** Recorded information **
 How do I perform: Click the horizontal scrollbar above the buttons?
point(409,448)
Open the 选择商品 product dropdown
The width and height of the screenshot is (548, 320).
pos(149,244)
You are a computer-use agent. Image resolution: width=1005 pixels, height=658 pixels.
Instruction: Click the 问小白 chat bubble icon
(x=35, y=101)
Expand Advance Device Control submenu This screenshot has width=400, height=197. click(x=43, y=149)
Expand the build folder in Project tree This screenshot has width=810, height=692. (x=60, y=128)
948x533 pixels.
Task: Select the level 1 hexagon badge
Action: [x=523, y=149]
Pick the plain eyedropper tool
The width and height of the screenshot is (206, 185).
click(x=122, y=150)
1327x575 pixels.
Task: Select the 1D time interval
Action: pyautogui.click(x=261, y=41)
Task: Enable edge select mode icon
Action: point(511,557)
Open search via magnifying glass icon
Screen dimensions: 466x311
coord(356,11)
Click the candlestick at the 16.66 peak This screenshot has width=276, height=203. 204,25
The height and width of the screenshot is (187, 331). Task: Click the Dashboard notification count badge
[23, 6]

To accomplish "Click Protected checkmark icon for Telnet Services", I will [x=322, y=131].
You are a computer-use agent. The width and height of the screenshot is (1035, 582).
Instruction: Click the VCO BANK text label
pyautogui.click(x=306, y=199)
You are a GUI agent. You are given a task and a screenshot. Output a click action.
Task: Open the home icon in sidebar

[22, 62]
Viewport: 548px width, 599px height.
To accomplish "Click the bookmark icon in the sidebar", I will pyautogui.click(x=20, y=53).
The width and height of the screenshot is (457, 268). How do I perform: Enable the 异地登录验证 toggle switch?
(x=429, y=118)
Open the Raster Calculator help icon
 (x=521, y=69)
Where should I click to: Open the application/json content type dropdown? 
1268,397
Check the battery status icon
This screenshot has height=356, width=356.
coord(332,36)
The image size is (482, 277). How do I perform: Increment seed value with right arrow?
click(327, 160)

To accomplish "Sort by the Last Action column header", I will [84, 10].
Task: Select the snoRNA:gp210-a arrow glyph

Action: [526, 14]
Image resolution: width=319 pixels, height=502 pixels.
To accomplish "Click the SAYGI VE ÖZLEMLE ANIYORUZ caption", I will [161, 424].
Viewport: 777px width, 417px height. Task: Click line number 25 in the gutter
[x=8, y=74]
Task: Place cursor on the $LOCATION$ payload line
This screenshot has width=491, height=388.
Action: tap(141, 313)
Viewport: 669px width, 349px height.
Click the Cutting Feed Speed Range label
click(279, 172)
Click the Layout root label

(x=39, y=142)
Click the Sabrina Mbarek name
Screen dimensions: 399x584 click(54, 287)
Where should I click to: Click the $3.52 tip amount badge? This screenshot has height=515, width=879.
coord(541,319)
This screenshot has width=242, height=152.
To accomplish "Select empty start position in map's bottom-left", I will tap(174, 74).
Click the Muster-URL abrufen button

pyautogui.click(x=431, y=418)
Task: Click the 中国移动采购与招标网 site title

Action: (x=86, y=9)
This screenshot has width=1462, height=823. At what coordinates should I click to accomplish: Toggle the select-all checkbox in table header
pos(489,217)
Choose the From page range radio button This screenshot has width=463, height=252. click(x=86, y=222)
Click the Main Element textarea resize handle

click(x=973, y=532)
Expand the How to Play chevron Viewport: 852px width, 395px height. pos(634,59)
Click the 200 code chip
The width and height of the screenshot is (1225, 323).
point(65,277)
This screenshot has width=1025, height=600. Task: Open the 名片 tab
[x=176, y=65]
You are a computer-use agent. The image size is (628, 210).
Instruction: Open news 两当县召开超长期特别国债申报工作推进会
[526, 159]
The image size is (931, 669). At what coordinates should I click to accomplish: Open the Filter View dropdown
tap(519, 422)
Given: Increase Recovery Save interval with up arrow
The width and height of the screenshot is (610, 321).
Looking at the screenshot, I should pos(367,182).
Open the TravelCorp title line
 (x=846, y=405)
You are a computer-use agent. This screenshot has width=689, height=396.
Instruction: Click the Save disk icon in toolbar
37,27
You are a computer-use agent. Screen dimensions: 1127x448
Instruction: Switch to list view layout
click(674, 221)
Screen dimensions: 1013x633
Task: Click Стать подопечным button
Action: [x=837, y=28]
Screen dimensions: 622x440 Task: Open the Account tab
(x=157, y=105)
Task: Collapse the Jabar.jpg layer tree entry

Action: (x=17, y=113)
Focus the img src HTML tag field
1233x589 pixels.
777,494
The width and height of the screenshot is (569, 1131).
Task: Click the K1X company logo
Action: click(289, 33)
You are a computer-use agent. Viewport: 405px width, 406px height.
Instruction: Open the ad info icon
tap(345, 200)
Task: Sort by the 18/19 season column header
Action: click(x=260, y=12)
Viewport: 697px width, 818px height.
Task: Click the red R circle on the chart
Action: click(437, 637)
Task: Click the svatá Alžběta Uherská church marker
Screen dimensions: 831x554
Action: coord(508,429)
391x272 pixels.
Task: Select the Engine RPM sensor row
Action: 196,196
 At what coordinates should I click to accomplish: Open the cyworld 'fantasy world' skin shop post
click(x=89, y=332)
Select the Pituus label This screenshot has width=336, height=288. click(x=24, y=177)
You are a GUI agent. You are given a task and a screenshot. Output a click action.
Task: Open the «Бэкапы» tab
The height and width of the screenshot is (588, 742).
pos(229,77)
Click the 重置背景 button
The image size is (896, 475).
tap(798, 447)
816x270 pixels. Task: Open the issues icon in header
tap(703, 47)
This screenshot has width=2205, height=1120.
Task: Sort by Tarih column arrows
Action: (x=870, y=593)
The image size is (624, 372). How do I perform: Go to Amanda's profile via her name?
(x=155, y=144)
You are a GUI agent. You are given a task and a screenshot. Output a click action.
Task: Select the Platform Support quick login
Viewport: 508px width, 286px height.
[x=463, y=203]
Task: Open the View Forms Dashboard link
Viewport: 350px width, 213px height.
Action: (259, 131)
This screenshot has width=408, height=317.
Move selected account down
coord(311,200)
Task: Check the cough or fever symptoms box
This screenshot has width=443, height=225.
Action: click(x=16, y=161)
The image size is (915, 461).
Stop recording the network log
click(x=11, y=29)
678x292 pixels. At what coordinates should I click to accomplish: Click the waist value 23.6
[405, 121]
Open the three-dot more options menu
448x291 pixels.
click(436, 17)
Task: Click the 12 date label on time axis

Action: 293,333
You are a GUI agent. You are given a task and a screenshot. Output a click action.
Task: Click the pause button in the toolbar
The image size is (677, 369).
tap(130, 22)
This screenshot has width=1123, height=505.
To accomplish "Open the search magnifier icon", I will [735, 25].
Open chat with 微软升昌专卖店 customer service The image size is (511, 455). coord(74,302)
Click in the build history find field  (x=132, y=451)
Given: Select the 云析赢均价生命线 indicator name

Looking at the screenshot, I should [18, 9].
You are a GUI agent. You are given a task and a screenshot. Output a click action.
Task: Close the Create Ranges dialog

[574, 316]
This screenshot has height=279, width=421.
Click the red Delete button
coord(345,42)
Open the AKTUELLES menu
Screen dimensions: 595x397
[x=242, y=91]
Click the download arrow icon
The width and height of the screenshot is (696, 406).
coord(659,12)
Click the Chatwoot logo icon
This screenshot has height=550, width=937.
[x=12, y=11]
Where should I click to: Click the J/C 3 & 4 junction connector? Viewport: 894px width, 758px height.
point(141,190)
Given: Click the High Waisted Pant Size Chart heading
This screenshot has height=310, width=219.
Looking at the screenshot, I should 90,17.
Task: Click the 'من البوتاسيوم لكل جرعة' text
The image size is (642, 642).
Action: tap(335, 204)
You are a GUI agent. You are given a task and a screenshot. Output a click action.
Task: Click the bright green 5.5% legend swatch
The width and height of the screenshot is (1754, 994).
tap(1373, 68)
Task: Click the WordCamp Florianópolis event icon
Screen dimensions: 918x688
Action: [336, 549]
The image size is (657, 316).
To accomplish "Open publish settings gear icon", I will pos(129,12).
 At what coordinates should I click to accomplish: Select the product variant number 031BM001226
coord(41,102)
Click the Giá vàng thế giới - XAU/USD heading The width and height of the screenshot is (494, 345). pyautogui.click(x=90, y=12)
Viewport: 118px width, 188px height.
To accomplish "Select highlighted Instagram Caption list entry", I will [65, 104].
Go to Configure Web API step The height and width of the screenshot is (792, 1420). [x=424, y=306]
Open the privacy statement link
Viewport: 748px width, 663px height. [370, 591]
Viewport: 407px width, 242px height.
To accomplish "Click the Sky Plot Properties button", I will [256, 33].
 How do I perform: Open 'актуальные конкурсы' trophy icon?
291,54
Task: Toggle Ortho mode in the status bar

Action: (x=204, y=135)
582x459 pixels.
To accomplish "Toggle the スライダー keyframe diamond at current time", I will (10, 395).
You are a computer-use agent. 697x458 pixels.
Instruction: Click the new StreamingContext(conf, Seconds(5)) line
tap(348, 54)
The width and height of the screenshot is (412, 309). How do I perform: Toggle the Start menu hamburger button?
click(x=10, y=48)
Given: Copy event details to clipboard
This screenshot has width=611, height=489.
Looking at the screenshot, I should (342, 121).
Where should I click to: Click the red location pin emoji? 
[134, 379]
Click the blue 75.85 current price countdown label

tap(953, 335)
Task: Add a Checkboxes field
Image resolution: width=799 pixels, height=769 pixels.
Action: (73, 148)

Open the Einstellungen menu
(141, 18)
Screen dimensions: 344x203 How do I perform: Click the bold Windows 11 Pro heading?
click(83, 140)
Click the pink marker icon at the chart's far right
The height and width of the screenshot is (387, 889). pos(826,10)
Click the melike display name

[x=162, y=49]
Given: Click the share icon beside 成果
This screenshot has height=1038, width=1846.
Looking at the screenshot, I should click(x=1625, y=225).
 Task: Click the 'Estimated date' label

** Task instructions **
Exactly as written, reproduce the lines of the data above from the first line through the line where "Expand Advance Device" appears.

** Task answer **
 How do I perform: Click the horizontal scrollbar above the buttons?
point(409,448)
Open the 选择商品 product dropdown
The width and height of the screenshot is (548, 320).
pos(149,244)
You are a computer-use agent. Image resolution: width=1005 pixels, height=658 pixels.
Instruction: Click the 问小白 chat bubble icon
(x=35, y=101)
Expand Advance Device Control submenu This screenshot has width=400, height=197. click(x=43, y=149)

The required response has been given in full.